* What you should do
Please give back, word for word, only the lines starting at the one containing "Archiveros (17, 1569)" and ending at the one containing "NEW (55, 1062)" within the material below.

* Supplied data
:::::
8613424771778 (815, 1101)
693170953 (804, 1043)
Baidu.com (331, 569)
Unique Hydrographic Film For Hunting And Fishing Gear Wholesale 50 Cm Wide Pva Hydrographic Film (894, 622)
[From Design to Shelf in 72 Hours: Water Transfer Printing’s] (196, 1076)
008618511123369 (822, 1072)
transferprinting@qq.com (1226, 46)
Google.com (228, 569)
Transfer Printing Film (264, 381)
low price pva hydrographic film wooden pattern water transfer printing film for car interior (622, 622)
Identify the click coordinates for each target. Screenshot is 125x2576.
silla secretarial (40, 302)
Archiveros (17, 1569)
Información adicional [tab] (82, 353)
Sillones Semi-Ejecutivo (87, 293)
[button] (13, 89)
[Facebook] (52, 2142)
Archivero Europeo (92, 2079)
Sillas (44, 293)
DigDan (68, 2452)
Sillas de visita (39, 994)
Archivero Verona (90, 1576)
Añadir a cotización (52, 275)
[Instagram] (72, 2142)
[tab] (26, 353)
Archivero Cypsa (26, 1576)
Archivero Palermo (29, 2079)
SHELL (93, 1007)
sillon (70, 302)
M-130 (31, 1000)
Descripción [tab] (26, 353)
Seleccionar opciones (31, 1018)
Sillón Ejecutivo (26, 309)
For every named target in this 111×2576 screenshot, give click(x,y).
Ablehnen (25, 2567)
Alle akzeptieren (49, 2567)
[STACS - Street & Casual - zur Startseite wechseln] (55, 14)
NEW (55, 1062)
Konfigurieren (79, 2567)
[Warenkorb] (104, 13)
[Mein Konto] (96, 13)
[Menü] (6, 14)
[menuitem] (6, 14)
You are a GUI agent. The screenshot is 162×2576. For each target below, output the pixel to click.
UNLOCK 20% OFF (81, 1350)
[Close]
:::::
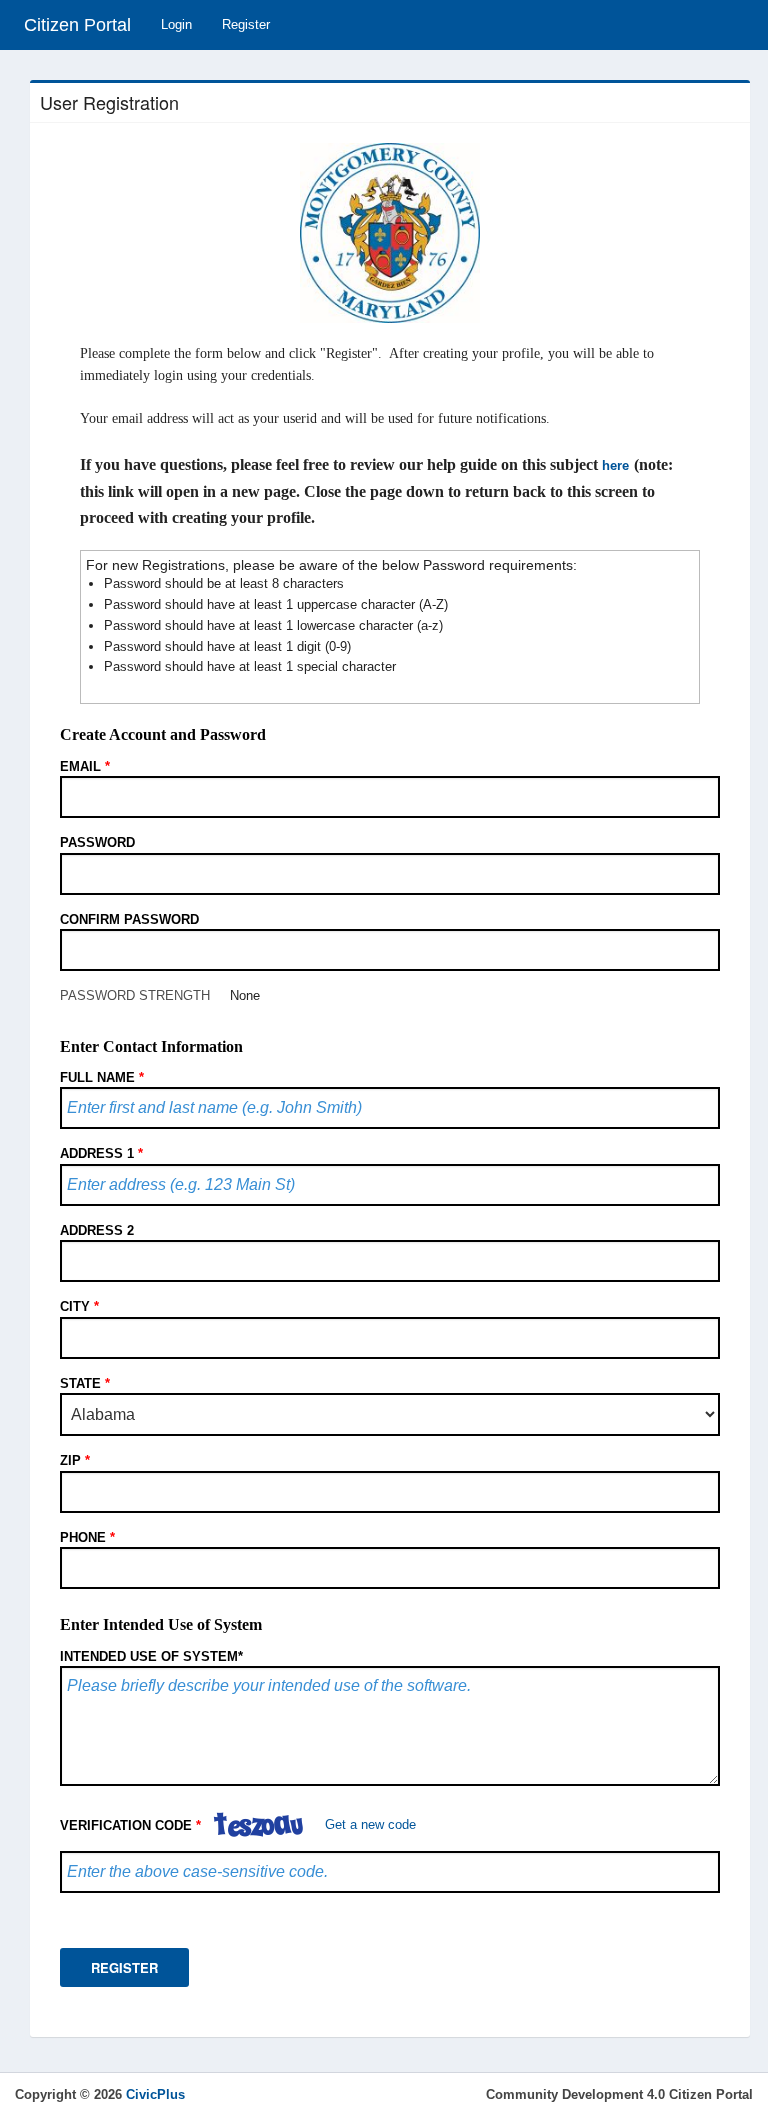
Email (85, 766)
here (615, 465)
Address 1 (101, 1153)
:::::
* Task answer
Archiveros (17, 1569)
Información adicional [tab] (82, 353)
Sillones Semi-Ejecutivo (87, 293)
[button] (13, 89)
[Facebook] (52, 2142)
Archivero Europeo (92, 2079)
Sillas (44, 293)
DigDan (68, 2452)
Sillas de visita (39, 994)
Archivero Verona (90, 1576)
Añadir a cotización (52, 275)
[Instagram] (72, 2142)
[tab] (26, 353)
Archivero Cypsa (26, 1576)
Archivero Palermo (29, 2079)
SHELL (93, 1007)
sillon (70, 302)
M-130 (31, 1000)
Descripción [tab] (26, 353)
Seleccionar opciones (31, 1018)
Sillón Ejecutivo (26, 309)
For every named target in this 111×2576 screenshot, give click(x,y).
Ablehnen (25, 2567)
Alle akzeptieren (49, 2567)
[STACS - Street & Casual - zur Startseite wechseln] (55, 14)
NEW (55, 1062)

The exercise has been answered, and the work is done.